[Debian-uk] Symbian get UK patent on linking to a DLL -
analysis wanted
Will Newton
will at misconception.org.uk
Mon, 19 May 2008 21:55:33 +0100
On Tue, 2008-03-25 at 17:16 +0000, Wookey wrote:
> Hello people, somewhat tengential to this list, but I know many of you
> care about this stuff, and one has to start somewhere.
>
> Things have ben relatively quiet in software-patent world for a couple
> of years and court cases have gone reasonably well from our point of
> view, with the UK patent office maving away from the European patent
> office practice of granting patents for all sorts of garbage, and
> generally refusing them for any software which didn't have a proper
> external effect beyond the software itself. However things have just
> taken a serious turn for the worse and action is needed again to
> prevent all software becoming patentable in this country.
>
> Symbian have just won a High Court case where the UK patent office refused
> them a patent on 'indirect linking to DLLs', but the court overturned
> that and it has been granted. The UKPO is appealing this to the court
> of appeal, but it needs help to show that this _is_ a controversial
> issue and not just something that should be nodded through.
>
> The UKPO refusal is here, and it also describes the patent reasonably
> well:
> http://www.ipo.gov.uk/patent/p-decisionmaking/p-challenge/p-challenge-decision-results/o20907.pdf
>
> We (FFII and killsoftwarepatents.com) would be interested to know
> which pieces of software will be infringing this - can anyone here
> give examples, or other analysis of this?

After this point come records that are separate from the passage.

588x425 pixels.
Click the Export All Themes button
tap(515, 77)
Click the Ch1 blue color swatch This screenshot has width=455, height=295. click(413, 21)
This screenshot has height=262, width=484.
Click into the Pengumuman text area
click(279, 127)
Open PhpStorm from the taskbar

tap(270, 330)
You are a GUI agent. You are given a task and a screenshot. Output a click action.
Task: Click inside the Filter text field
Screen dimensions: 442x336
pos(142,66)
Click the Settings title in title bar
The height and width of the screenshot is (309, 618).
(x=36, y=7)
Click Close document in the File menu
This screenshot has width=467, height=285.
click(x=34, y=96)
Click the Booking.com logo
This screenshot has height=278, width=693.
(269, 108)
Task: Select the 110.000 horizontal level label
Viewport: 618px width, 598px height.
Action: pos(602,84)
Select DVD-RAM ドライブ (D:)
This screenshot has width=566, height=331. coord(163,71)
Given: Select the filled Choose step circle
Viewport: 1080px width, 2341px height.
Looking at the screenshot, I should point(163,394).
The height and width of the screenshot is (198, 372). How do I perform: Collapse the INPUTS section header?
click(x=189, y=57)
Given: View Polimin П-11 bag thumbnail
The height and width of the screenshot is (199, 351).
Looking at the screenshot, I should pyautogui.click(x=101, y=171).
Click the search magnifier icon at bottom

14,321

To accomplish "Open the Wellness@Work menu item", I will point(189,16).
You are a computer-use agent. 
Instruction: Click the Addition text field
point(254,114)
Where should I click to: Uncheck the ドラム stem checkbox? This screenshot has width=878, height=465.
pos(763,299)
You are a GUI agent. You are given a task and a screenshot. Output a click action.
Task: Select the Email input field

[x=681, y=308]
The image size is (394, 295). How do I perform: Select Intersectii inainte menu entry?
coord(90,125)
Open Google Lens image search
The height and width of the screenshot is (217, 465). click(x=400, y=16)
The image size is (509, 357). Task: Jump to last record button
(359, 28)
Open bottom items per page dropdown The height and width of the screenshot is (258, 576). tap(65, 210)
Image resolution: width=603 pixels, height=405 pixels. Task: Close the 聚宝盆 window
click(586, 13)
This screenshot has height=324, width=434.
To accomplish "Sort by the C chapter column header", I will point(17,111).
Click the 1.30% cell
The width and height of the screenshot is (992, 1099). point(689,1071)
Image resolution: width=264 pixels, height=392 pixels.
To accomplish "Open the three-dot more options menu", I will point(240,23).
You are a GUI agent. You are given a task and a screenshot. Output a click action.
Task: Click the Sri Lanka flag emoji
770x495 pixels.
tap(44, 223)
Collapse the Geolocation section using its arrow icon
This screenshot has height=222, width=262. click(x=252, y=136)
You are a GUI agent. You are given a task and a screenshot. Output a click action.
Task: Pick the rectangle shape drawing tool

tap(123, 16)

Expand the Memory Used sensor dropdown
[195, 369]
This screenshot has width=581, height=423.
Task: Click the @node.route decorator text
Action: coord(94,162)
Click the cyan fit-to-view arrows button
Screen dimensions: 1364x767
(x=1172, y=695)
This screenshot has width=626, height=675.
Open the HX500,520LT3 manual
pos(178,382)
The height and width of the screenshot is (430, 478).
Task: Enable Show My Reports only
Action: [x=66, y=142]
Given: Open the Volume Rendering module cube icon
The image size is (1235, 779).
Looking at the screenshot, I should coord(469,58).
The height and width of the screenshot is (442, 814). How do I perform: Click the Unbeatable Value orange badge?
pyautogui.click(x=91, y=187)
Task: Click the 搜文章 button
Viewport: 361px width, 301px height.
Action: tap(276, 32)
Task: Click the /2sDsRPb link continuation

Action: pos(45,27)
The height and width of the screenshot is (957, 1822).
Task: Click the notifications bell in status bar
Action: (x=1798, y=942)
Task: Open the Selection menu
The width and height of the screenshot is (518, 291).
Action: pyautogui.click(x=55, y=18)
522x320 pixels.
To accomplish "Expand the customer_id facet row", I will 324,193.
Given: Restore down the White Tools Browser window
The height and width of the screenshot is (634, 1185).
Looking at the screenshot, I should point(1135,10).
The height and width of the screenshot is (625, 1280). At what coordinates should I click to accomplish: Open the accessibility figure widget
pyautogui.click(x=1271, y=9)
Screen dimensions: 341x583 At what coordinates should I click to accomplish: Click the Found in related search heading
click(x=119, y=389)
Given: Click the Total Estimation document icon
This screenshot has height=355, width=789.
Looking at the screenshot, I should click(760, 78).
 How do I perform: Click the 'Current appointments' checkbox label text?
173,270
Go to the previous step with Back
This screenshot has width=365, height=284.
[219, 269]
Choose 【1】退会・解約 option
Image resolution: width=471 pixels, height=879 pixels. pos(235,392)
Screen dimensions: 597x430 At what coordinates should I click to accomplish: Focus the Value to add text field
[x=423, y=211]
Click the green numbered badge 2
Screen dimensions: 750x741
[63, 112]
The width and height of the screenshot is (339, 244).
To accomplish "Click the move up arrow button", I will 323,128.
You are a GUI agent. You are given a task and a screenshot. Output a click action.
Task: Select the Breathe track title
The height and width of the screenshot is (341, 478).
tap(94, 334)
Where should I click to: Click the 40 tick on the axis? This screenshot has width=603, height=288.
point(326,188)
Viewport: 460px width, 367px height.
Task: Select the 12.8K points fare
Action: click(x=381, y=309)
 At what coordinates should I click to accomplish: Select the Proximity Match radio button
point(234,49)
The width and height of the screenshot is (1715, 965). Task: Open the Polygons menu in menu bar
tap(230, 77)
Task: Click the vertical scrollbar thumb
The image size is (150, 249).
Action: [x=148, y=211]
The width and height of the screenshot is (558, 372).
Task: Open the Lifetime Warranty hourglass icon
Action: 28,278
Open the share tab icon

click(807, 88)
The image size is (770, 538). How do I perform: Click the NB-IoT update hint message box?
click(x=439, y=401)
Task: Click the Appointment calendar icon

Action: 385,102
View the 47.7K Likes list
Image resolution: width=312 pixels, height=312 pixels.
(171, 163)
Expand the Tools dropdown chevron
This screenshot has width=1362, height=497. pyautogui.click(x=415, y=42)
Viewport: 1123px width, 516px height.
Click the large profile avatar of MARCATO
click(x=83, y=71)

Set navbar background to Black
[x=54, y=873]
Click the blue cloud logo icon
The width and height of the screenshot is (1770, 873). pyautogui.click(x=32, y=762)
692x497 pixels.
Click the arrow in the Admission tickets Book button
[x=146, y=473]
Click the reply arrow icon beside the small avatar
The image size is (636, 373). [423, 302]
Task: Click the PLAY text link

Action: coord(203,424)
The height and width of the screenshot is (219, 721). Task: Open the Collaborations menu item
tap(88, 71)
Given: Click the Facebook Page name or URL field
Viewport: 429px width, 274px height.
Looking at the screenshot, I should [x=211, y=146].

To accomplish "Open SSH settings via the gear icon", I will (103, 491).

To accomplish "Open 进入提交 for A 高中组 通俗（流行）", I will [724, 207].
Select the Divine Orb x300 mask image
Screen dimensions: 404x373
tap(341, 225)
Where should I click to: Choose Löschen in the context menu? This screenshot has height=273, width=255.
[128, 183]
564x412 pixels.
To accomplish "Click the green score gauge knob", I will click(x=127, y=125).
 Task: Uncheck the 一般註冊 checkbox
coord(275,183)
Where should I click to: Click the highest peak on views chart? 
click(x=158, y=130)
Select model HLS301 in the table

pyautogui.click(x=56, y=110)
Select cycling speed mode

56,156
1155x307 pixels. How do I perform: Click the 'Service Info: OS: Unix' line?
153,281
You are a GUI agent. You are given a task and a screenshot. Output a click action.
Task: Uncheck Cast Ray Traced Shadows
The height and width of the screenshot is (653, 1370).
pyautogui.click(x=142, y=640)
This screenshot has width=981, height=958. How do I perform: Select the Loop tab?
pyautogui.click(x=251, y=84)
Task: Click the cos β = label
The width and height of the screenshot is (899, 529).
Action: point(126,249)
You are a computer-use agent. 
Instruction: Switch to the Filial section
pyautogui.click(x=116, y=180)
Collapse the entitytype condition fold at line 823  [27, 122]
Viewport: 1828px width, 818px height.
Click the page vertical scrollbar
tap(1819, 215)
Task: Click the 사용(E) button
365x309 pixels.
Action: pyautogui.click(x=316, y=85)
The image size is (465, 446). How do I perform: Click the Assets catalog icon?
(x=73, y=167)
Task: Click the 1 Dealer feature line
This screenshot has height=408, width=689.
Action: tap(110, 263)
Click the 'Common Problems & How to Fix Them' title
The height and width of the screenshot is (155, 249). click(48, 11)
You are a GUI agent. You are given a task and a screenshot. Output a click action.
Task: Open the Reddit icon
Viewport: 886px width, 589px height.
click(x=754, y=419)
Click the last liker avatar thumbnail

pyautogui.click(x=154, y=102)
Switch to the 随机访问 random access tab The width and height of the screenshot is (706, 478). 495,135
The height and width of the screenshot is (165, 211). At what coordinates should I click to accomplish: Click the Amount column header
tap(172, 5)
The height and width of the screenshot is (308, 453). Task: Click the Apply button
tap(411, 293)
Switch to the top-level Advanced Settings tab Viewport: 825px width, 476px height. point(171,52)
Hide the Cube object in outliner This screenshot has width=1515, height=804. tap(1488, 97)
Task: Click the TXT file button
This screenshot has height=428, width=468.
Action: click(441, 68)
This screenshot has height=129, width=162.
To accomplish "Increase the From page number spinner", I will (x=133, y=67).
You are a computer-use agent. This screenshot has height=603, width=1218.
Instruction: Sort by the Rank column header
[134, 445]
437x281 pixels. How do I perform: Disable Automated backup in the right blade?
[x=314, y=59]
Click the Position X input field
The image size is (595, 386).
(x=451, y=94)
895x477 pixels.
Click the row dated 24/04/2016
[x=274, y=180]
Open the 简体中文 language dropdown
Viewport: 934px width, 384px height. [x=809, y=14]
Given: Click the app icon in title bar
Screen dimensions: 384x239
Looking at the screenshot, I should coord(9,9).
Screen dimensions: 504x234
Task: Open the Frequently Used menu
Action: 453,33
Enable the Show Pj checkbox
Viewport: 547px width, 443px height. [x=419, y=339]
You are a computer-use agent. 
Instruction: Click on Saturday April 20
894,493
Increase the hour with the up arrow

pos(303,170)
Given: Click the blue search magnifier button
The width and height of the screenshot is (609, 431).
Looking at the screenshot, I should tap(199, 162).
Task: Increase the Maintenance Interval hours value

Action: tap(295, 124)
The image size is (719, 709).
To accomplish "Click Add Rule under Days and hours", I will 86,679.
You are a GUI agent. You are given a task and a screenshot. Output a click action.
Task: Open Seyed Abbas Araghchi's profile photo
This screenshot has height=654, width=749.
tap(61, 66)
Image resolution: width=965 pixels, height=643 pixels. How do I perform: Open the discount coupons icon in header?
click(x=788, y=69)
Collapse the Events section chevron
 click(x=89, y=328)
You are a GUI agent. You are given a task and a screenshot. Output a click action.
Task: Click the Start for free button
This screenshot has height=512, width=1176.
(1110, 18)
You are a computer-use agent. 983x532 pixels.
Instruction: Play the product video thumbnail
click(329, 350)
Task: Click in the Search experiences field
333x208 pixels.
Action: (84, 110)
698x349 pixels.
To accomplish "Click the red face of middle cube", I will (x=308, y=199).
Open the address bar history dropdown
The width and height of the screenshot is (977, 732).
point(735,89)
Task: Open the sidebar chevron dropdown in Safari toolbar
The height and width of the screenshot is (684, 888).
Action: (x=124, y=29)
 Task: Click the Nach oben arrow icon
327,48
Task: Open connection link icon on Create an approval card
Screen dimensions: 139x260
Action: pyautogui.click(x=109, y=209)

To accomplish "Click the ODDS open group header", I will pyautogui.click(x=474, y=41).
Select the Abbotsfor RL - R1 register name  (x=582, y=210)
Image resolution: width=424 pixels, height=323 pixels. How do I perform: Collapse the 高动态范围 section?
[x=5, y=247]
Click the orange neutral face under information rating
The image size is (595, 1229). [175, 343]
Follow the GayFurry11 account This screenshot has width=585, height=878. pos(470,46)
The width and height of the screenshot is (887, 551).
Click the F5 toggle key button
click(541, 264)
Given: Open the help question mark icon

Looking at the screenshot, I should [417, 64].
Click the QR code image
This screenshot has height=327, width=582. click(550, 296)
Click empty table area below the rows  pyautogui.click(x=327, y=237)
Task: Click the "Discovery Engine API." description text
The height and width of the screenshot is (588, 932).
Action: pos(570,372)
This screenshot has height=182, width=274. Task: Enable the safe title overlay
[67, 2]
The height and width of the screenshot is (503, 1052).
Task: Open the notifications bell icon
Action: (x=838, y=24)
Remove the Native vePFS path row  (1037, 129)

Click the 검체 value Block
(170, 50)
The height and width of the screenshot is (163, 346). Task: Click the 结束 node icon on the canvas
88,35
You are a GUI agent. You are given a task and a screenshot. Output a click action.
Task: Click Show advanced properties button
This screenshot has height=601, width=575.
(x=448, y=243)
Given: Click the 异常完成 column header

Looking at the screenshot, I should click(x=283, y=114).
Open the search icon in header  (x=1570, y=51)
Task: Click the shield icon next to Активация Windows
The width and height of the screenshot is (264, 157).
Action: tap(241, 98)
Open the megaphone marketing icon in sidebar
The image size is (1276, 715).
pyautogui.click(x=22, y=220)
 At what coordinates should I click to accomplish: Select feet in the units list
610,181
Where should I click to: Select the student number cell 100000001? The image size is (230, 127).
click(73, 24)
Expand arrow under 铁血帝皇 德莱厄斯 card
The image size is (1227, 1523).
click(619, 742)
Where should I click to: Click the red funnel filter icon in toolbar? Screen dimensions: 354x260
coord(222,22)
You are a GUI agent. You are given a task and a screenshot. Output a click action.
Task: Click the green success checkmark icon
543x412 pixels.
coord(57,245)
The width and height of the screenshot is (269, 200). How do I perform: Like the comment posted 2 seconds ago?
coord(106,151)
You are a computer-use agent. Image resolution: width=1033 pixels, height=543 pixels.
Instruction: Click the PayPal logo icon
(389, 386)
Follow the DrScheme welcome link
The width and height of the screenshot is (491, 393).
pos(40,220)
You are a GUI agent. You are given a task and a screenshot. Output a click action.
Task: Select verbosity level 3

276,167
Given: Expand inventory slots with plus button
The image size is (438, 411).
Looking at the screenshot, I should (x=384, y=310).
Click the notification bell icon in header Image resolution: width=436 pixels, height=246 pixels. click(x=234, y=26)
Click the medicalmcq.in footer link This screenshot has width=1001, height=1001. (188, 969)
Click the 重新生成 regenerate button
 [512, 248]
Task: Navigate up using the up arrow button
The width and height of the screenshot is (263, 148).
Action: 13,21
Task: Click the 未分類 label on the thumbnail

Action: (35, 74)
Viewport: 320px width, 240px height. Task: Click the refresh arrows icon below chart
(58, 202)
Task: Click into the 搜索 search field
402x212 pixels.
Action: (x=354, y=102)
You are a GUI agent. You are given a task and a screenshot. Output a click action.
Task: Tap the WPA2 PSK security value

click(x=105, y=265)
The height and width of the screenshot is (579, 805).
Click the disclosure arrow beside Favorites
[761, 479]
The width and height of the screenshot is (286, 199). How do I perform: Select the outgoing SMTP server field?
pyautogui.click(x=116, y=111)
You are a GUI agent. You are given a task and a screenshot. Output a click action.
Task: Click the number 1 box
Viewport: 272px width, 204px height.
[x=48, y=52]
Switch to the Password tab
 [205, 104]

Feel free to pass this mail
> on to people who might.
I think most DLL implementations would implement something similar to
this (e.g. ELF dynamic shared libraries) - the ordinals referred to me
seem similar to GOT relocs. In fact with ELF symbol versioning I think
ELF shared libraries are probably more powerful than the scheme
described.
However, i think the best way to attack this is to maintain not that
there exists prior art, but that it should not be patentable in the
first place. I think the PTO got it exactly right, the claim that the
patent covers some kind of physical process is absurd.
Do you have a link for the High Court judgement?